Opdrachtgever heeft de vergunde werkzaamheden opgedragen aan aannemer, waaronder het plaatsen van een zogenaamde afzinkkelder. Aannemer is gestart met het afzinken, waarna een deel van de nieuwe kelderwand gescheurd is als gevolg van een obstakel in de bodem. De CAR-verzekeraar wenste overleg met alle betrokkenen, bij gebreke waarvan geen dekking meer zou worden verleend. Opdrachtgever heeft aannemer echter geïnstrueerd om de werkzaamheden voort te zetten voor rekening en risico van opdrachtgever en zonder overleg met de buren.
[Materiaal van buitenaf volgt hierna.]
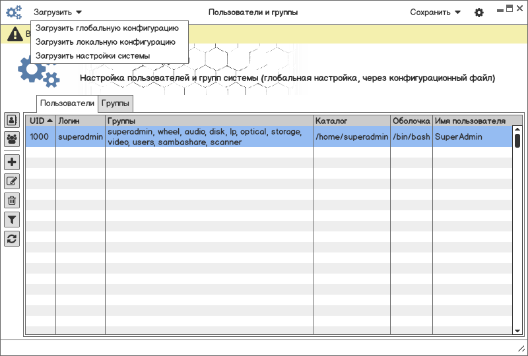Select Загрузить настройки системы menu entry
The height and width of the screenshot is (356, 528).
(x=93, y=56)
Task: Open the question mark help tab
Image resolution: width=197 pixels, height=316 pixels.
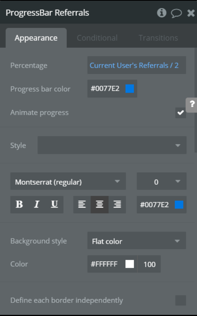Action: pyautogui.click(x=192, y=105)
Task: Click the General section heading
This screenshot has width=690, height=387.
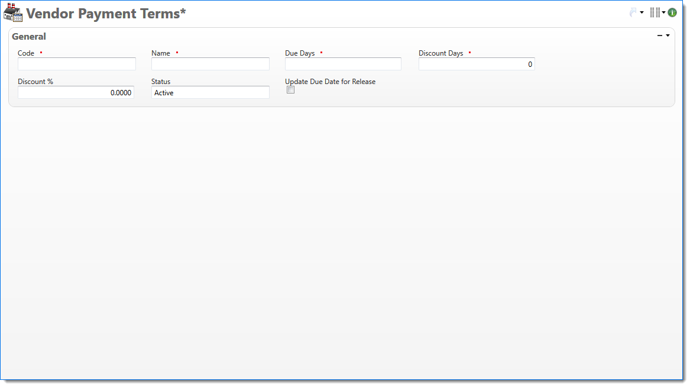Action: [29, 37]
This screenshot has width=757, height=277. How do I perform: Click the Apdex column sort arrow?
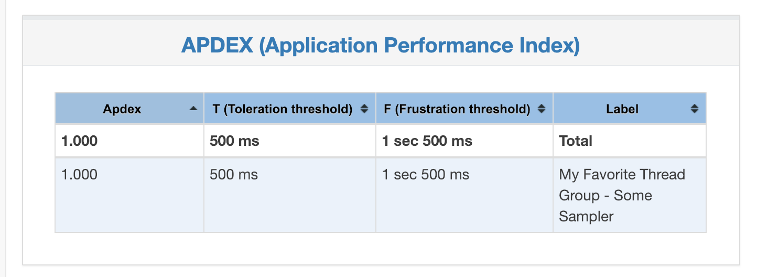tap(193, 109)
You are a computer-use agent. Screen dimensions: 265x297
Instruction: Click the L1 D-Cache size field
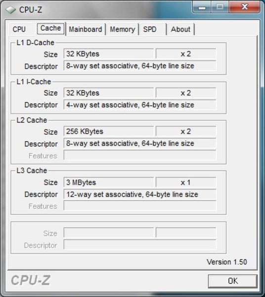[x=109, y=54]
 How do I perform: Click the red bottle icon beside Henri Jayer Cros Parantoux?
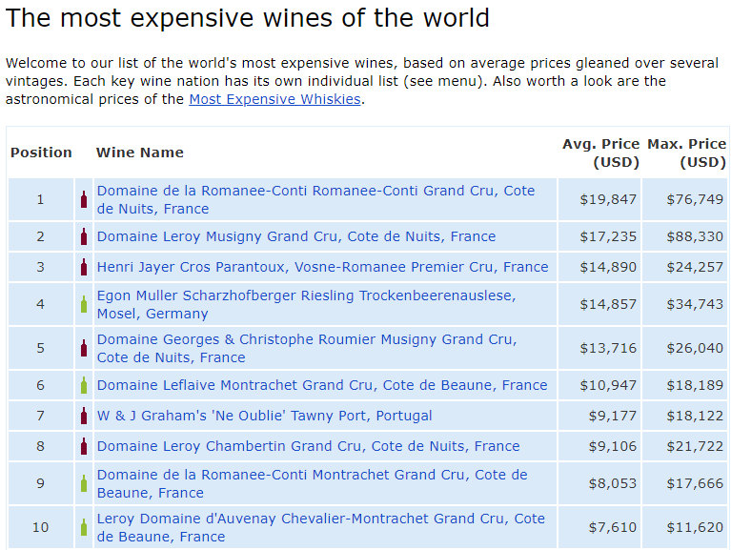pyautogui.click(x=84, y=267)
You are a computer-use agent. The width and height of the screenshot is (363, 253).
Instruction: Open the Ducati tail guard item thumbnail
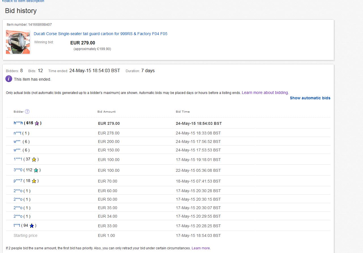18,42

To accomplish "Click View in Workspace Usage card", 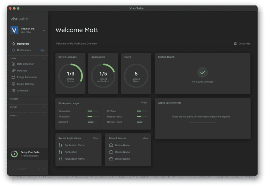I will [144, 103].
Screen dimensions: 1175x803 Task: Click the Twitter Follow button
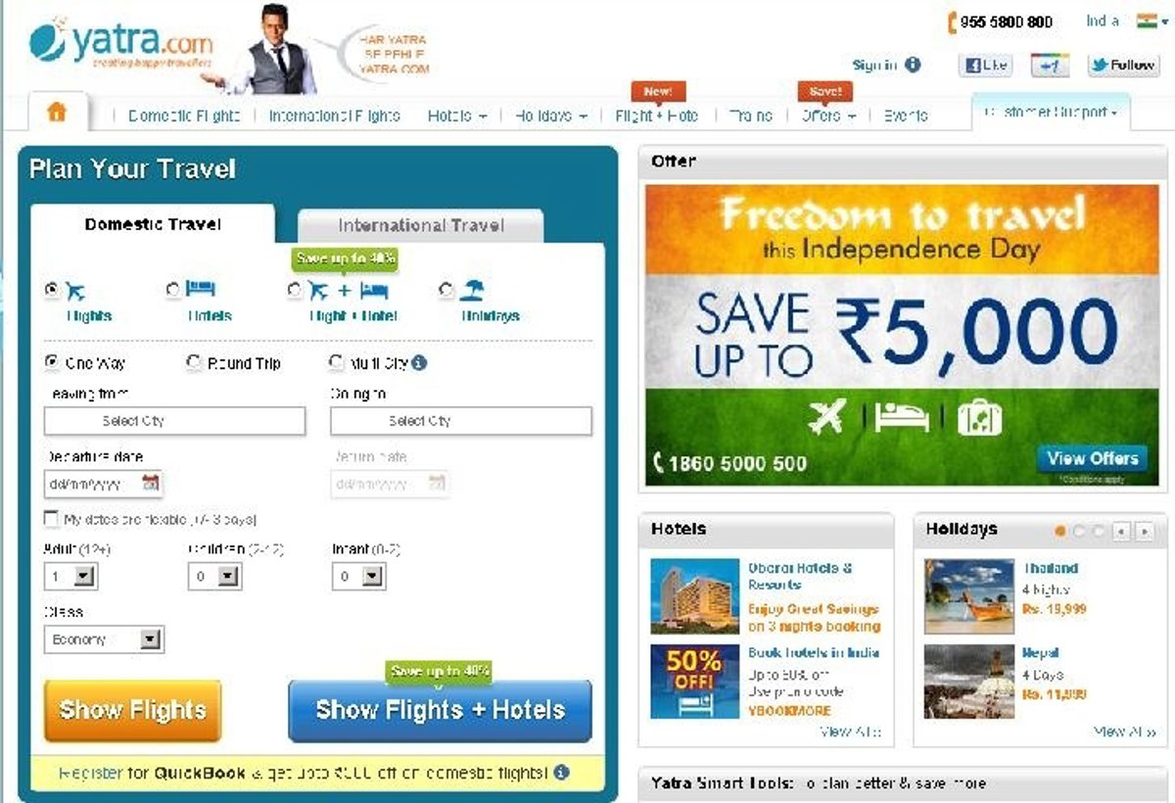pos(1123,66)
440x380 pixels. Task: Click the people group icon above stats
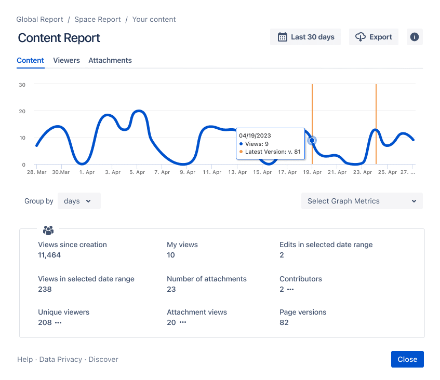(x=48, y=230)
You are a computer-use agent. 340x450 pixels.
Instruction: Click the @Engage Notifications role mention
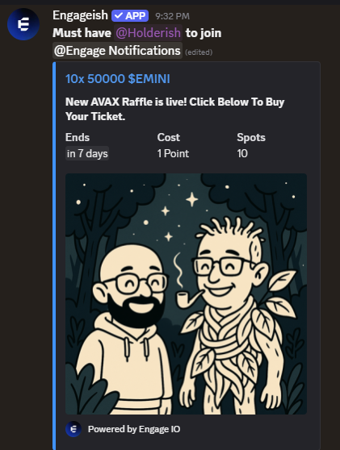click(x=117, y=51)
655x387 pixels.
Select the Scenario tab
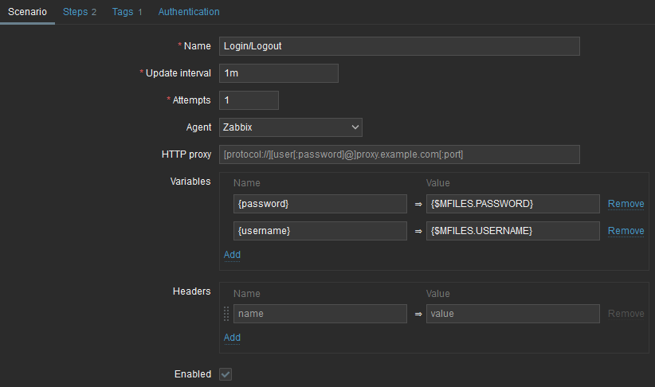(27, 12)
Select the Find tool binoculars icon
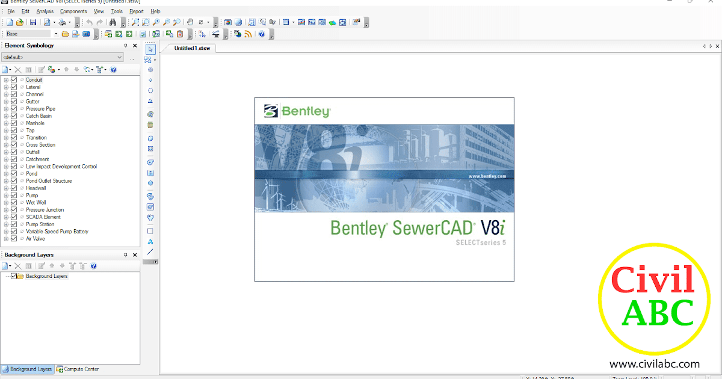722x379 pixels. pyautogui.click(x=113, y=22)
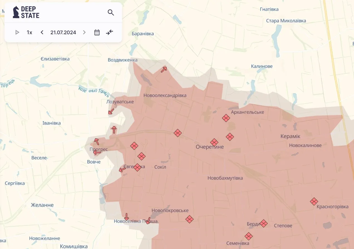Select the battle marker near Krasnohorivka

click(314, 202)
Kort na de herstart hebben de buren gemeld dat sprake is van ernstige scheurvorming en verzochten de aannemer de werkzaamheden te staken. Aannemer heeft de werkzaamheden doorgezet, waarna de gemeente op verzoek van de buren een inspectie heeft uitgevoerd. Afgesproken is dat dagelijks deformatiemetingen zouden worden gemaakt. Na het gereedkomen van de kelder bleek uit de deformatiemetingen dat het naburige pand verder verzakte. De gemeente heeft vervolgens een bouwstop opgelegd. Na wederom aanvullende maatregelen heeft aannemer ongeveer twee jaar later de kelder uiteindelijk afgebouwd.

De procedure

De inzet van de procedure is duidelijk: de buren vorderen vergoeding van de door hen geleden schade, en stellen dat Aannemer én de eigenaar onrechtmatig hebben gehandeld.
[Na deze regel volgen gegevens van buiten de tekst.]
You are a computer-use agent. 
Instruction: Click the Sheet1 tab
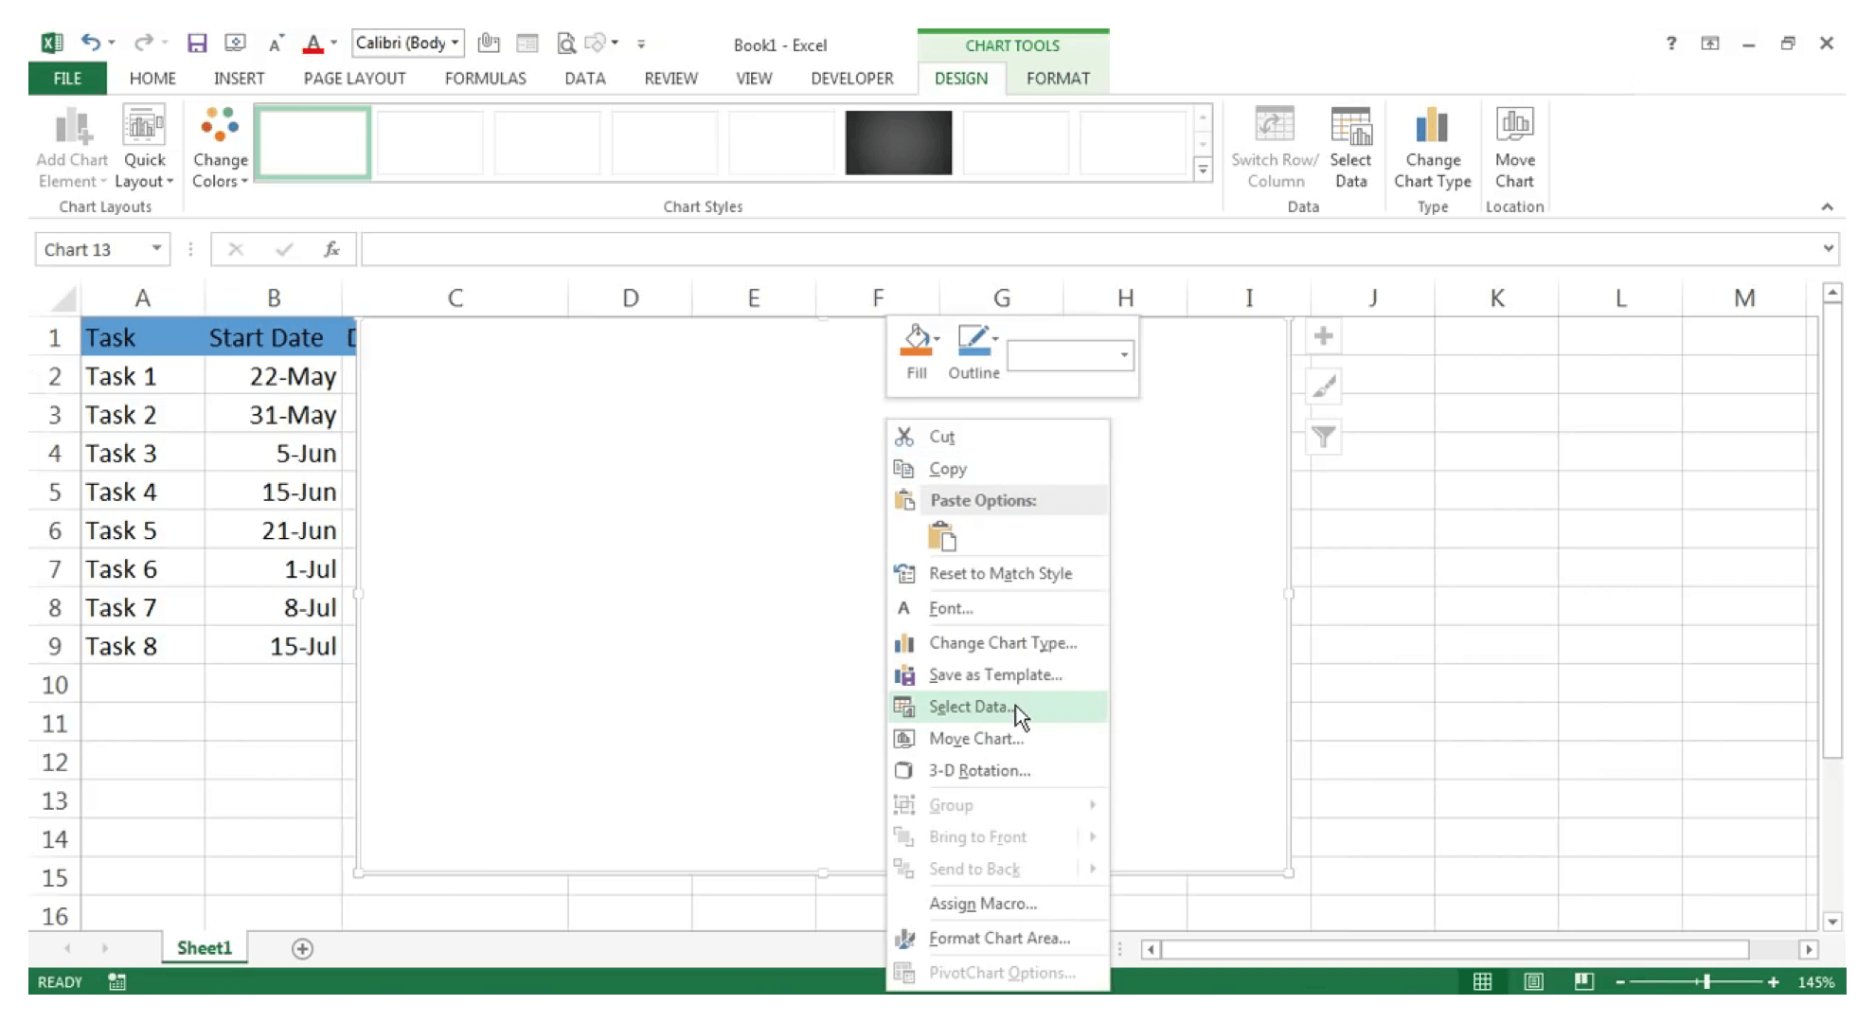tap(204, 947)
De rechtbank en het hof wijzen de vorderingen af. Beide oordelen dat Aannemer zorgvuldig heeft gehandeld, zowel in de voorbereiding als tijdens de realisatie. Aannemer heeft de vergunning, de berekeningen en tekeningen bestudeerd en het in opdracht van zijn Opdrachtgever uitgevoerde onderzoek, alsmede zelfstandig onderzoek, verricht. Aannemer had een bouwveiligheidsplan opgesteld, nulmetingen gedaan, alsmede monitoringsplannen opgesteld omdat de werkzaamheden die Aannemer zou verrichten inderdaad risicovol waren. Ook had Aannemer onderzoek gedaan naar de fundering van het pand van de buren, en hen verzocht actuele gegevens over de fundering en de belastbaarheid van hun pand te verstrekken; ondanks herhaaldelijke verzoeken hebben de buren dat niet gedaan voordat de werkzaamheden gestart waren. Het wel uitgevoerde funderingsonderzoek is daarmee naar het oordeel van rechtbank en hof niet te beperkt geweest. Sterker nog, beide hebben overwogen dat van de buren als eigenaar van een oud pand met een hoge zettingsgevoeligheid, verwacht mag worden dat zij relevante informatie over het pand delen met Aannemer.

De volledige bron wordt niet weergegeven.